Absurd tapi Seru: Senyum Yang Menghapus Dendam
Senyum yang Menghapus Dendam
Di persimpangan dua dunia, di mana kabut abadi menari antara realitas dan mimpi, hiduplah seorang gadis bernama Lin Yue. Di dunia manusia, ia dikenal sebagai Lin Yue yang lemah, yang mengakhiri hidupnya di Danau Bulan Purnama. Namun, kematian hanyalah permulaan.
Di dunia roh, ia terbangun sebagai Bai Lian, seorang pejuang yang dipuja dan ditakuti. Ia memiliki kekuatan untuk memanipulasi qi dan mengendalikan bayangan. Tetapi hatinya penuh dengan dendam, bayangan kelam dari kehidupan sebelumnya.
Dunia roh adalah tempat yang aneh dan indah. Lentera-lentera bercahaya menari di permukaan sungai roh, menerangi jalan setapak yang berkelok-kelok menuju Kuil Jiwa. Bayangan-bayangan berbisik di sudut-sudut gelap, menceritakan kisah-kisah yang terlupakan. Dan Bulan, oh, BULAN yang agung itu MENGINGAT setiap nama, setiap janji, setiap pengkhianatan.

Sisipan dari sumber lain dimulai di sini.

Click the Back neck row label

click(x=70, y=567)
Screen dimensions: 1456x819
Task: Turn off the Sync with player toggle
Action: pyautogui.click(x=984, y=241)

Bai Lian dilatih oleh Master Qing, seorang bijak tua yang matanya menyimpan lautan kebijaksanaan. Ia belajar mengendalikan kekuatannya, tetapi dendamnya tetap membara seperti api yang tak pernah padam. "Dendam adalah racun, Bai Lian," kata Master Qing suatu hari, suaranya serak namun penuh wibawa. "Ia akan menghancurkanmu dari dalam."
Bai Lian tidak mendengarkan. Ia ingin membalas kematiannya di dunia manusia. Ia percaya bahwa kematiannya adalah hasil dari pengkhianatan kekasihnya, Wen Hao, seorang pangeran tampan namun licik.
Setiap malam, Bai Lian mengunjungi Gerbang Mimpi, pintu gerbang yang menghubungkan dunia manusia dan dunia roh. Di sana, ia mengawasi Wen Hao, menyaksikan hidupnya yang terus berlanjut tanpa penyesalan. Dendamnya semakin membara.
Namun, suatu malam, ia melihat sesuatu yang mengubah segalanya. Ia melihat Wen Hao menangis di depan makamnya di Danau Bulan Purnama. Ia mendengar Wen Hao berbisik, "Maafkan aku, Yue'er. Aku tidak punya pilihan."
Bai Lian terkejut. Ia mulai menggali lebih dalam, menyelidiki kematiannya dengan bantuan bayangan-bayangan yang berbisik. Ia menemukan rahasia yang tersembunyi dalam kegelapan: Wen Hao dijebak. Ia terpaksa meninggalkannya untuk melindungi kerajaan mereka.
Orang yang sesungguhnya bertanggung jawab atas kematian Lin Yue adalah ZHANG WEI, seorang perdana menteri yang haus kekuasaan. Ia ingin mengendalikan kerajaan dan melihat Lin Yue sebagai ancaman.
Kebenaran menghantam Bai Lian seperti gelombang pasang. Dendamnya mulai memudar, digantikan oleh rasa sakit dan penyesalan. Ia menyadari bahwa ia telah dibutakan oleh amarahnya.
Ia kembali ke dunia manusia, bukan untuk membalas dendam, tetapi untuk memaafkan. Ia menemui Wen Hao dan mengungkapkan kebenaran. Wen Hao sangat lega dan berterima kasih.
Namun, Zhang Wei tidak akan menyerah begitu saja. Ia memanggil kekuatan gelap dan menyerang mereka. Bai Lian dan Wen Hao bertempur bersama, bahu membahu, melawan kekuatan jahat.
Pada akhirnya, Bai Lian mengalahkan Zhang Wei dengan kekuatannya, namun ia tidak membunuhnya. Ia memilih untuk memaafkannya. "Dendam tidak akan pernah membawa kedamaian," katanya. "Hanya CINTA yang bisa."
Dengan senyum yang tulus, Bai Lian kembali ke dunia roh, meninggalkan Wen Hao dengan janji untuk bertemu lagi suatu hari nanti. Misteri besar telah terpecahkan: Wen Hao mencintainya dengan tulus, dan Zhang Wei adalah dalang manipulasi takdir.
Kisah Bai Lian membuktikan bahwa kematian hanyalah babak baru, dan senyum dapat menghapus dendam. Namun, satu pertanyaan tetap menggantung di udara, menari seperti mantra yang belum selesai: Apakah cinta sejati benar-benar cukup untuk menaklukkan takdir yang telah ditentukan?